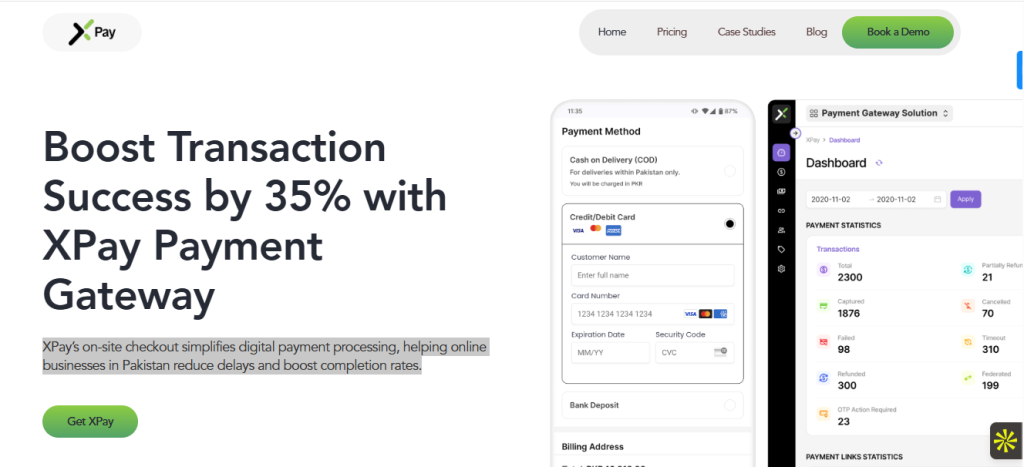This screenshot has height=467, width=1024.
Task: Select the Credit/Debit Card radio button
Action: point(729,224)
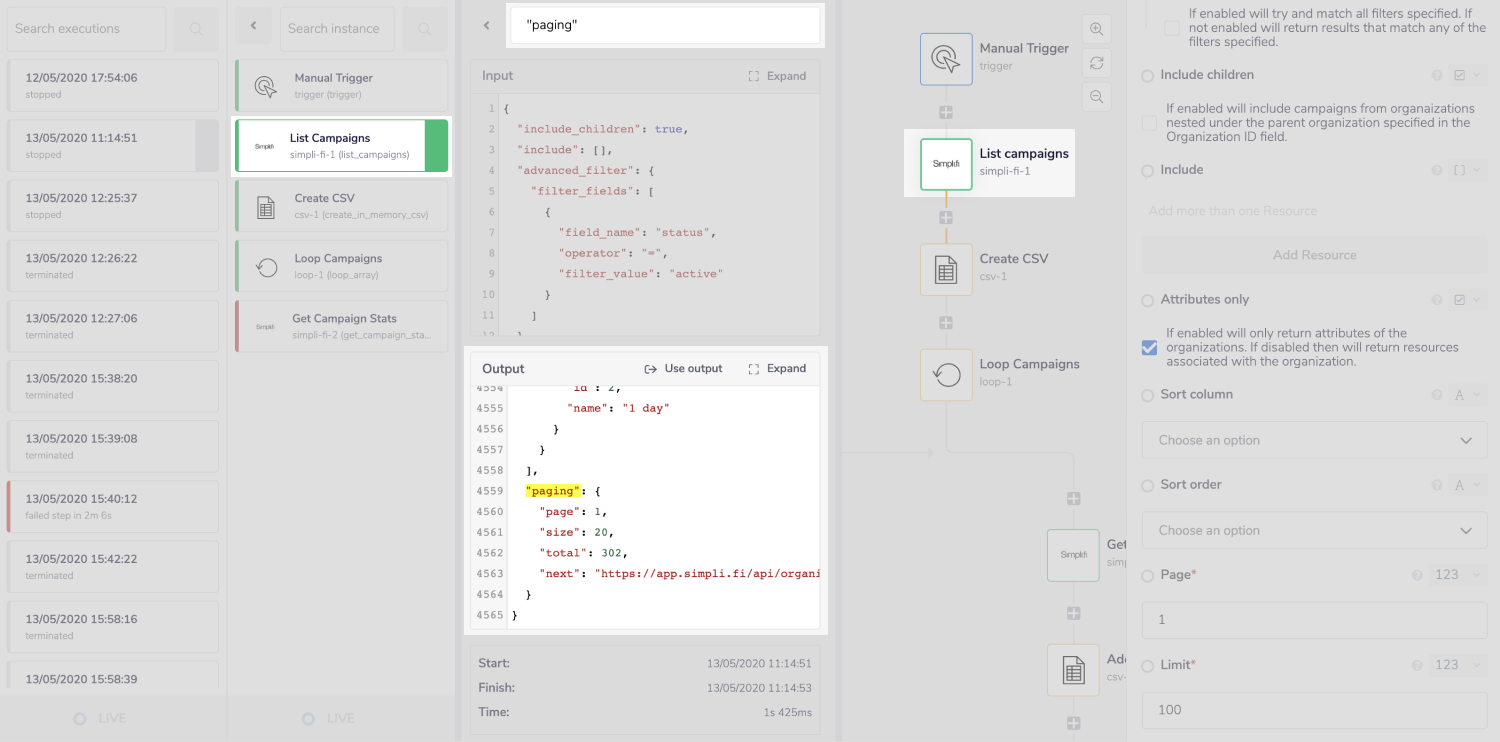Click the search executions magnifier icon
The width and height of the screenshot is (1500, 742).
point(195,29)
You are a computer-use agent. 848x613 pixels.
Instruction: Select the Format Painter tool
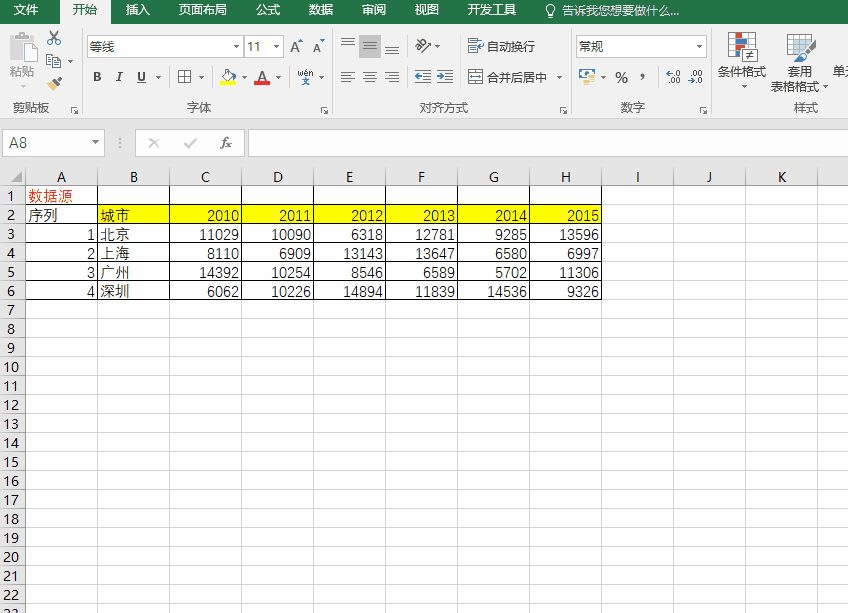pyautogui.click(x=54, y=83)
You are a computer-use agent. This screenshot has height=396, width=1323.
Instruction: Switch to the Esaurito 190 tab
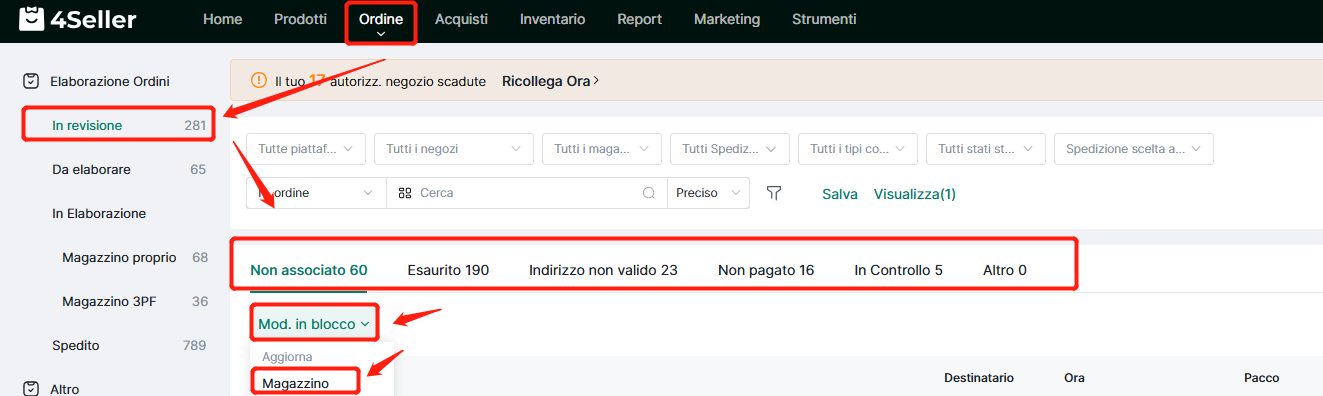448,270
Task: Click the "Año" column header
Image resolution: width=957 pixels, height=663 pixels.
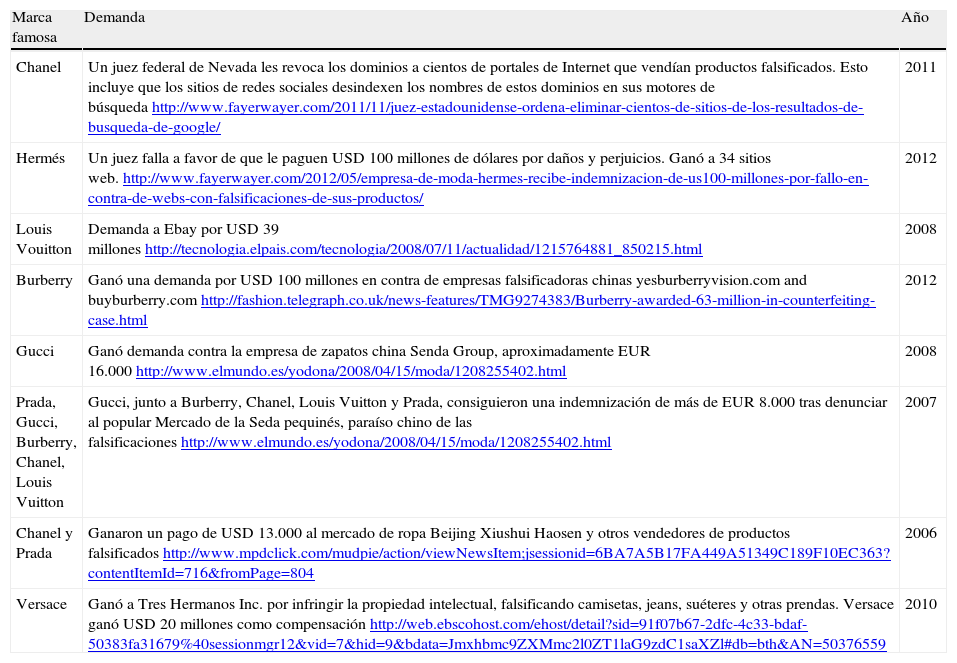Action: coord(914,18)
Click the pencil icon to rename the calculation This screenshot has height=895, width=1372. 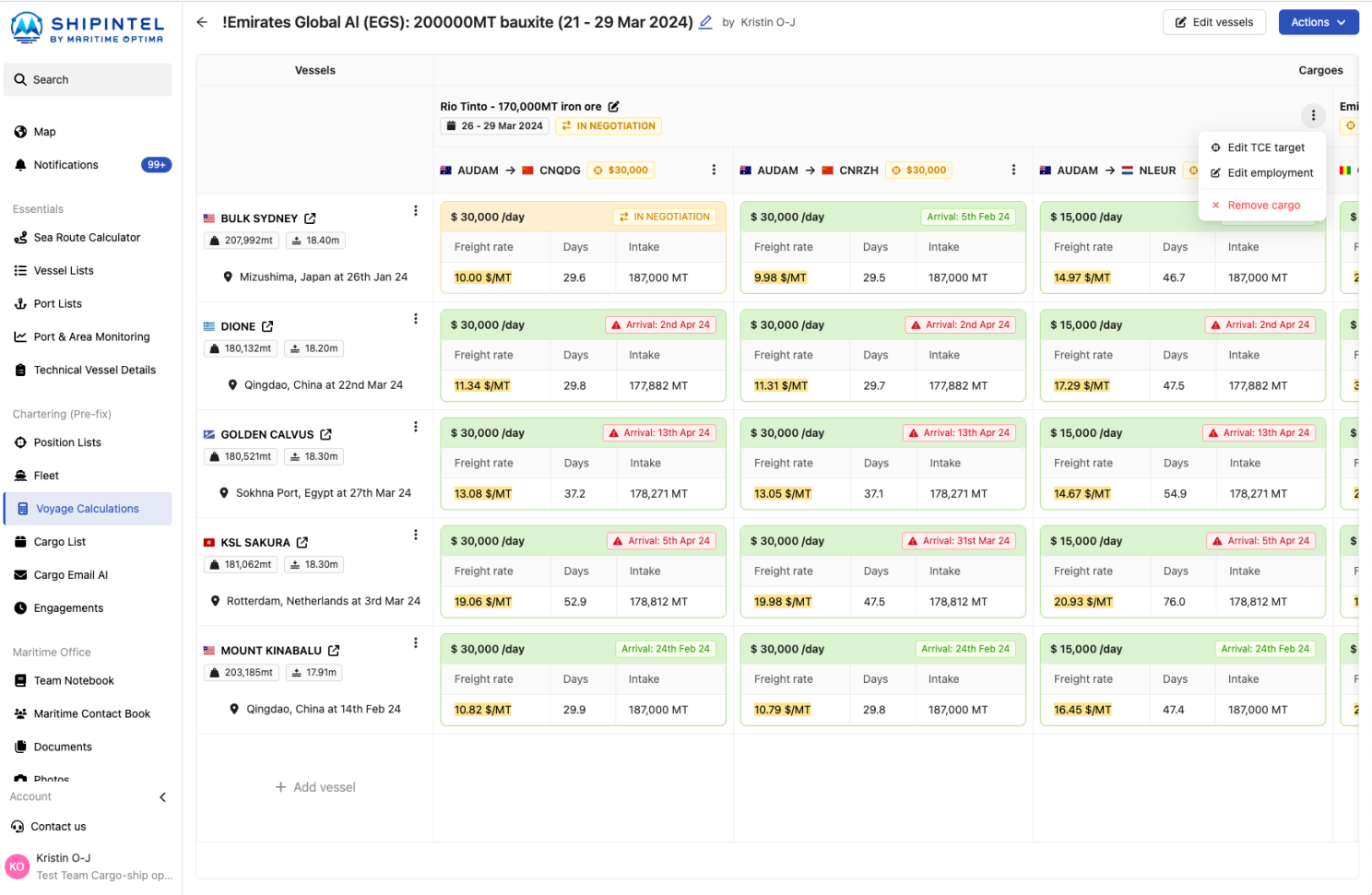705,22
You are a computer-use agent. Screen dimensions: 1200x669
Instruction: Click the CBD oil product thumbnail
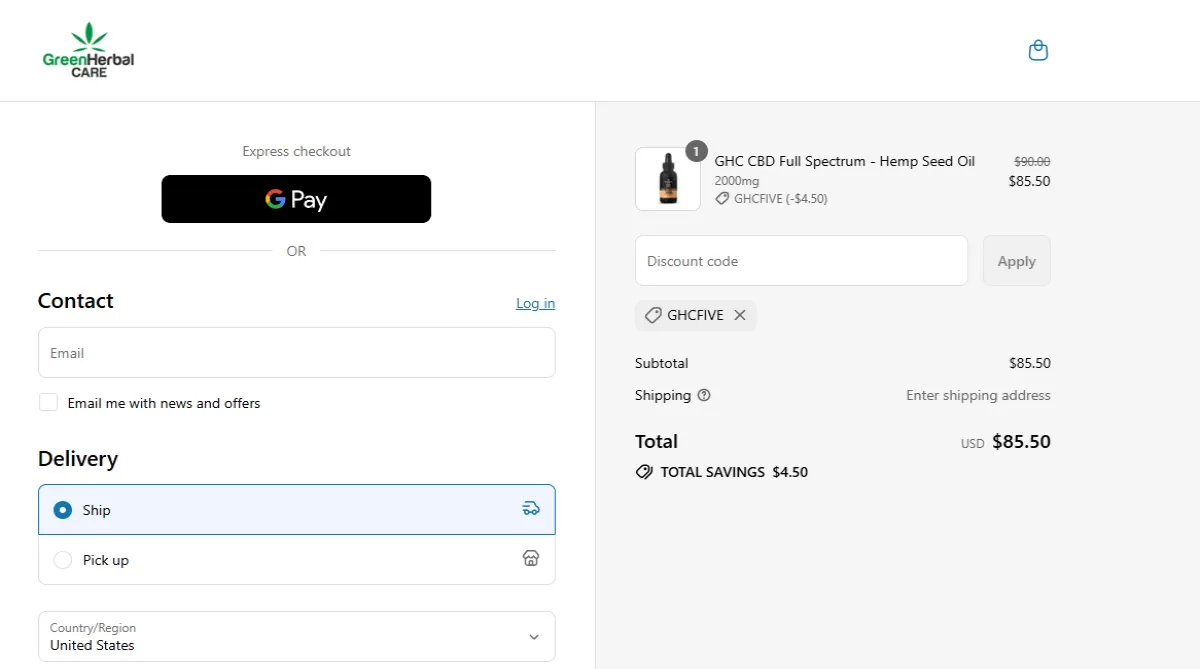(x=667, y=178)
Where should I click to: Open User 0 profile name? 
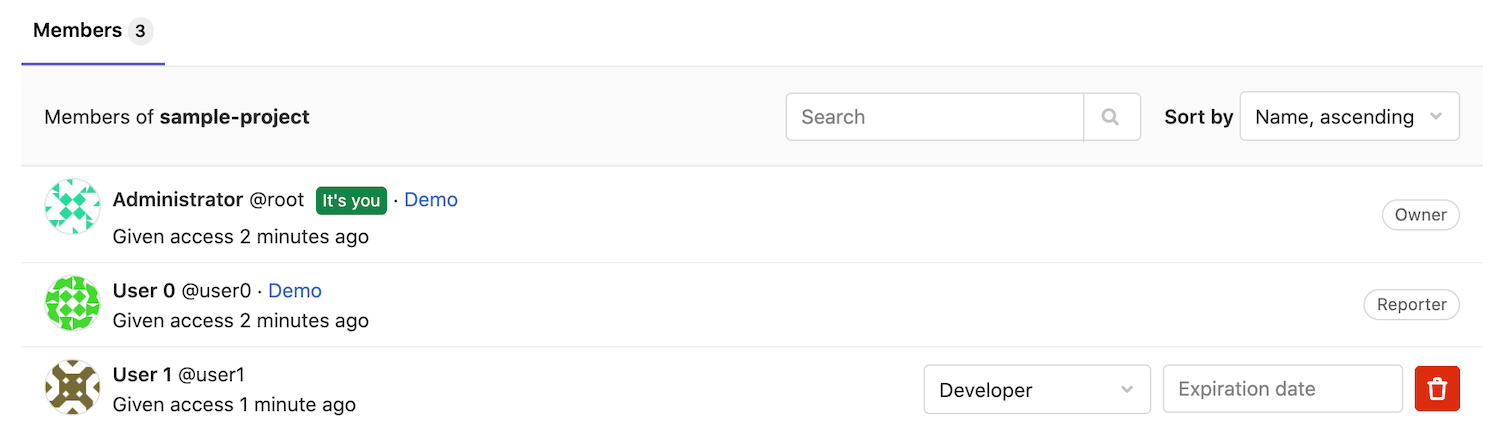tap(144, 291)
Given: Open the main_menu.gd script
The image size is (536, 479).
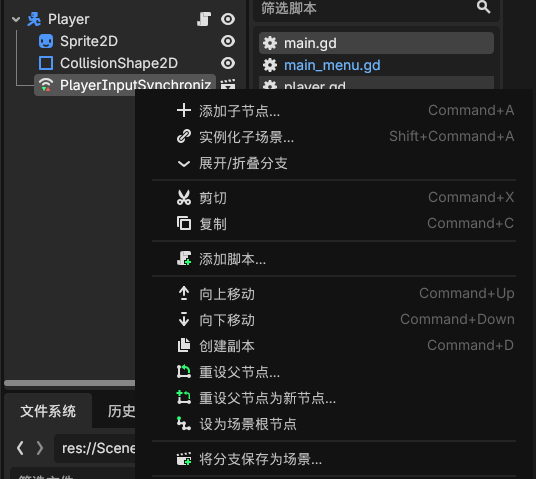Looking at the screenshot, I should pyautogui.click(x=332, y=65).
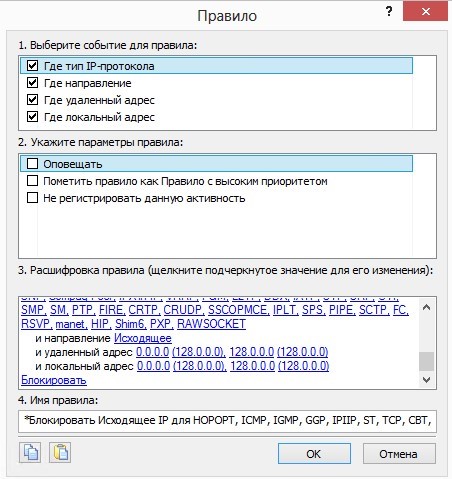
Task: Click the scroll up arrow in rule description
Action: [x=426, y=307]
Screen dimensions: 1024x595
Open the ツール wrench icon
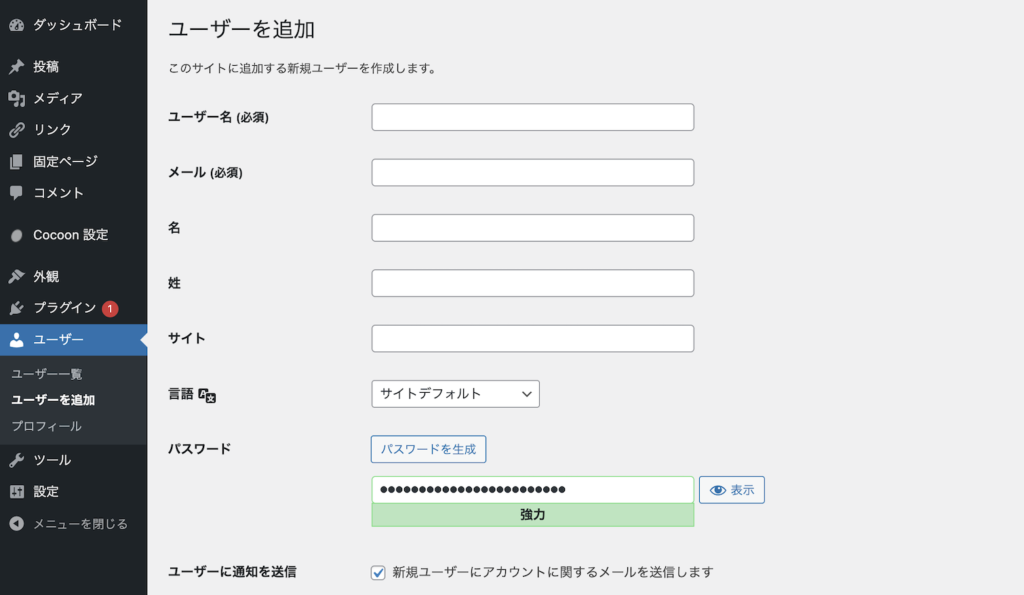click(17, 460)
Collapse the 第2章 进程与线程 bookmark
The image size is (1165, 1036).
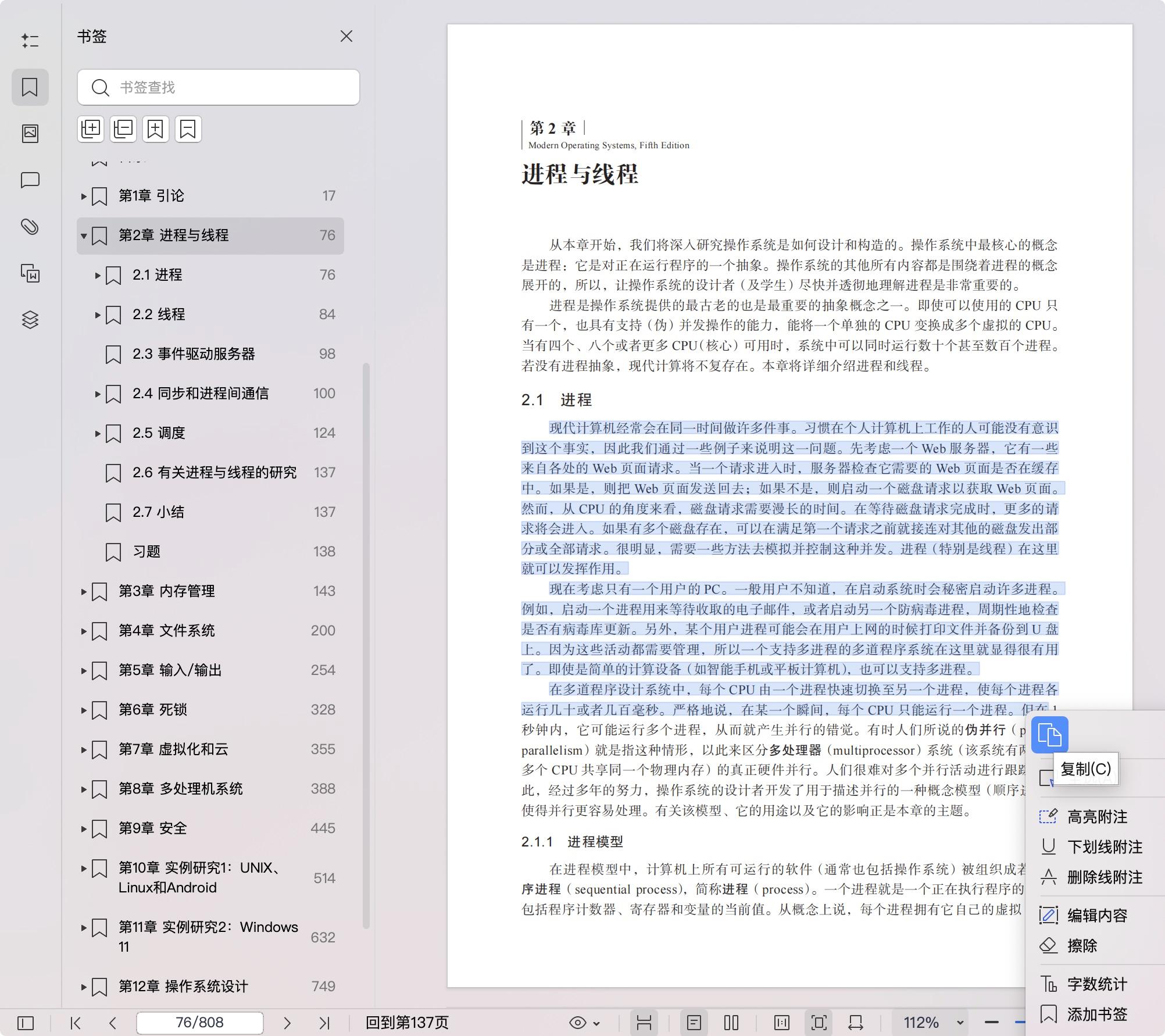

Task. Copy out the stretch from the line containing "You are a computer-use agent. Screen" through the end of the lines, putting "image" in place of "thumbnail" and changing nothing else. Leave the pictures out.

Output for this exercise.
You are a computer-use agent. Screen dimensions: 1200x669
Instruction: Click the CBD oil product image
(x=667, y=178)
Where should I click to: Open User 0 profile name? 
tap(144, 291)
Given: Open the main_menu.gd script
The image size is (536, 479).
Looking at the screenshot, I should pyautogui.click(x=332, y=65).
Task: Click the scroll up arrow in rule description
Action: [x=426, y=307]
Screen dimensions: 1024x595
Open the ツール wrench icon
click(17, 460)
Collapse the 第2章 进程与线程 bookmark
The image size is (1165, 1036).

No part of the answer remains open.